Safari in January wildebeest migration pattern – The herds are in Tanzania’s Serengeti National Park, moving back down south from the north-east region and into the area of the Southern Serengeti, Lake Ndutu and Ngorongoro Conservation Area (they do not enter the Ngorongoro Crater those are resident wildebeest). The Serengeti is not fenced, so the herds are free to move where they can find grazing areas with fresh grass. Remember that although up to two million wildebeest, zebra and antelope form the Migration, they are not all in a single herd. The animals break up into mega-herds of thousands or hundreds of individuals at time.
It is calving season until about March – expect wobbly babies… and lots of heartbreak as predators swoop in. If you want productive predator action, the Southern Serengeti supplies it with lions, brown hyenas, leopards and even wild dogs taking advantage of vulnerable calves.
Grassy plains studded with granite kopjes extend endlessly across the scenically beautiful Southern Serengeti, which stretches from the bottom of the Central Serengeti to the Ngorongoro Conservation Area and Maswa Game Reserve. It’s one of the best areas to see the animals of the Great Migration: visit between December and May to see the huge herds of wildebeest, zebra and gazelle arriving to calve, and then at the beginning of the dry season making their way northwards again in search of green grass. February is a particularly good month to visit the Southern Serengeti to see thousands of baby wildebeest taking their first steps on the savannah – and being targeted by hungry lion, cheetah and hyena, which are in abundance in the region.
Safari in January wildebeest migration pattern – A safari in the Southern Serengeti is all about seeing the Great Migration in action on daily game drives, whether it’s baby wildebeest being born and taking their first steps on the lush green plains in the early months of the year, or watching the vast herds on the move as they track their course northwards towards the Masai Mara. The Southern Serengeti is one of the places where you can see the full circle of the Great Migration: the herds returning to graze in December with the start of the green season, the birth of the babies in January and February, and the departure of the herds as the grass starts to dry at the end of the rains.

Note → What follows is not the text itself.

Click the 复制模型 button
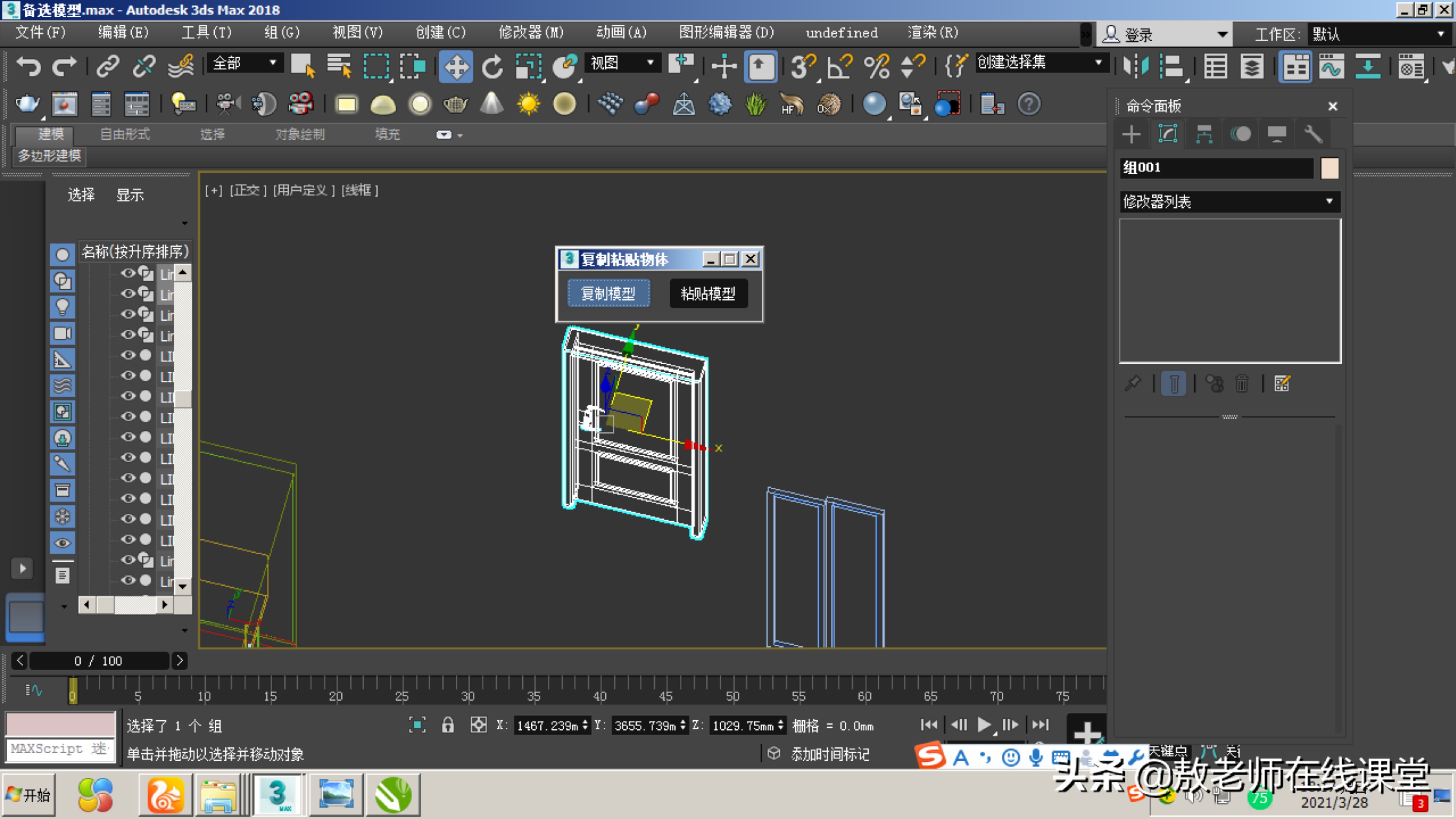This screenshot has height=819, width=1456. pos(608,293)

January sees the herds starting to settle into the short grass plains around Lake Ndutu, just south of the border with the national park itself. This immense region of short-grass plains is classic Serengeti, with vast open skies and endless savanna stretching as far as the eye can see. January is often the start of calving with the fertile soil and nutrient-rich grasses here providing the perfect start to new life… and in return draw in the predators! The best game viewing at this time of year stretches across much of the southern Serengeti and northern Ngorongoro Conservation Area – from Maswa to Gol, as far south as Kakesio, and as far north as the Moru Kopjes. Localised rainfall drives their movement. This is also the location of the highest concentrations of predators in Africa at any time of year!
Summary – Excellent cat viewing like chatterer, lions and leopards and large herds of the Great Migration spread across the entirety of the southern Serengeti and northern Ngorongoro Conservation Area. January is also a slightly quieter travel period than February or Christmas. A peak calving month.